Discovery of α-Glucosidase Inhibitors from Paenibacillus sp. JNUCC 31 via Genome Mining, Metabolite Profiling, and In Silico Analysis

The increasing prevalence of type 2 diabetes has driven an increasing demand for safe and effective α-glucosidase inhibitors (AGIs). Paenibacillus spp., known producers of diverse secondary metabolites, remain underexplored as AGI sources. This study aims to evaluate the biosynthetic potential and α-glucosidase inhibitory activity of Paenibacillus sp. JNUCC 31. Genomic annotation of the strain JNUCC 31 revealed multiple biosynthetic gene clusters associated with secondary metabolite biosynthesis. Metabolic profiling initially identified anteiso-C15:0 (57.32%) as the dominant fatty acid via GC-MS. Subsequently, the ethyl acetate extract from fermented cultures, which exhibited the highest α-glucosidase inhibitory activity (52.4 ± 0.7%), was purified and five known compounds were isolated: adenosine, uridine, 4-hydroxybenzaldehyde, dibutyl phthalate (DBP), and 1-acetyl-β-carboline.
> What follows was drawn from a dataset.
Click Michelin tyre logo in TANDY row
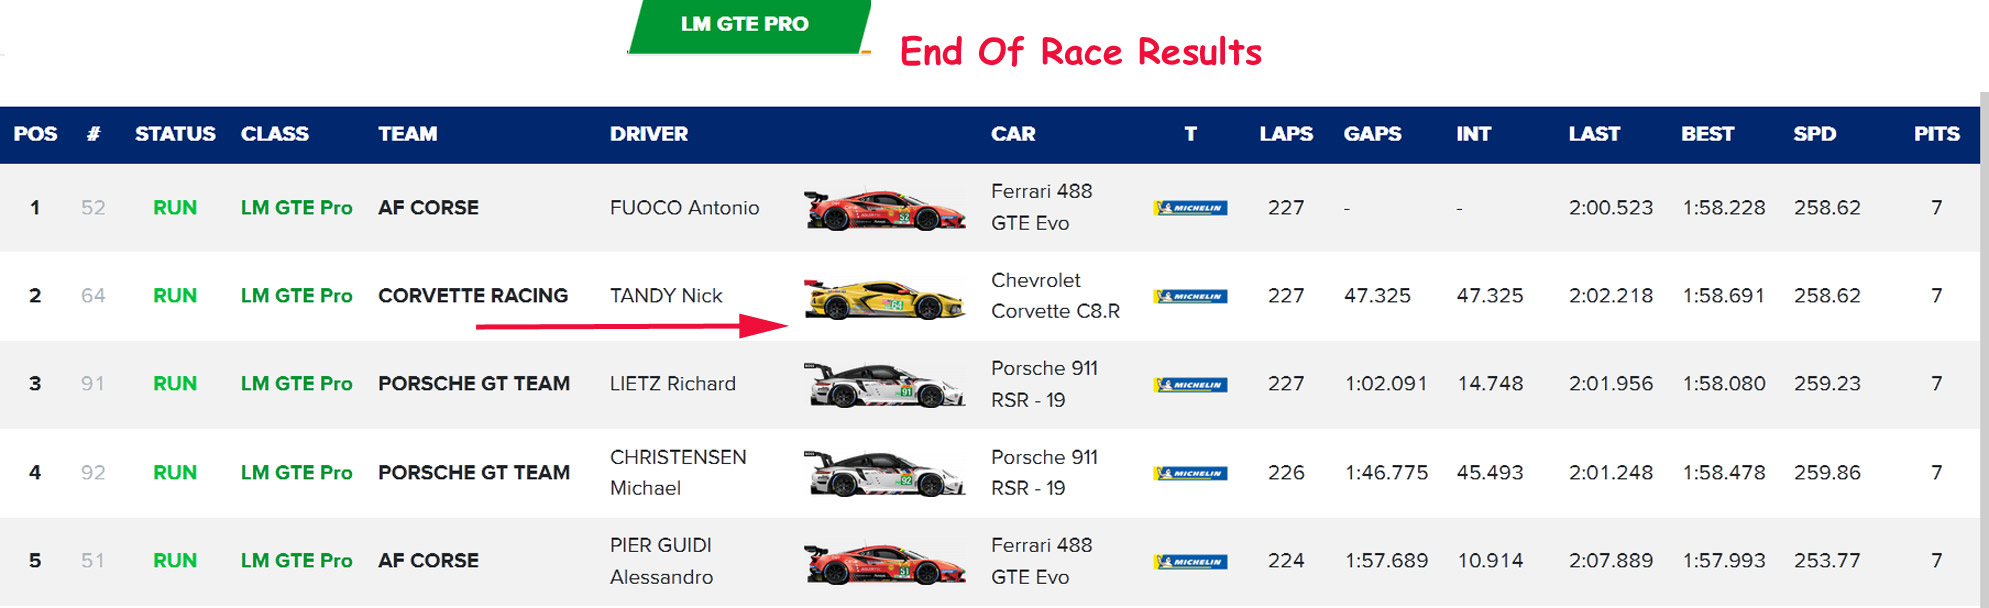This screenshot has width=1989, height=608. [1190, 296]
Among these, adenosine, uridine, and DBP have been previously reported as α-glucosidase inhibitors. Enzyme kinetics confirmed that uridine functions as a competitive inhibitor, while adenosine and DBP act via a mixed-type inhibition mechanism. Molecular docking and molecular dynamics simulations demonstrated stable binding of these active compounds to human maltase-glucoamylase (MGAM, PDB ID: 2QMJ) and microbial isomaltase (PDB ID: 3A4A). MM/GBSA analysis indicated favorable binding free energies (−14.18 to −36.5 kcal/mol), with key residues such as Trp406 (MGAM), Tyr158 and Gln279 (isomaltase) playing major roles in binding stabilization. Collectively, these findings highlight the strain JNUCC 31 as a promising microbial source of antidiabetic lead compounds.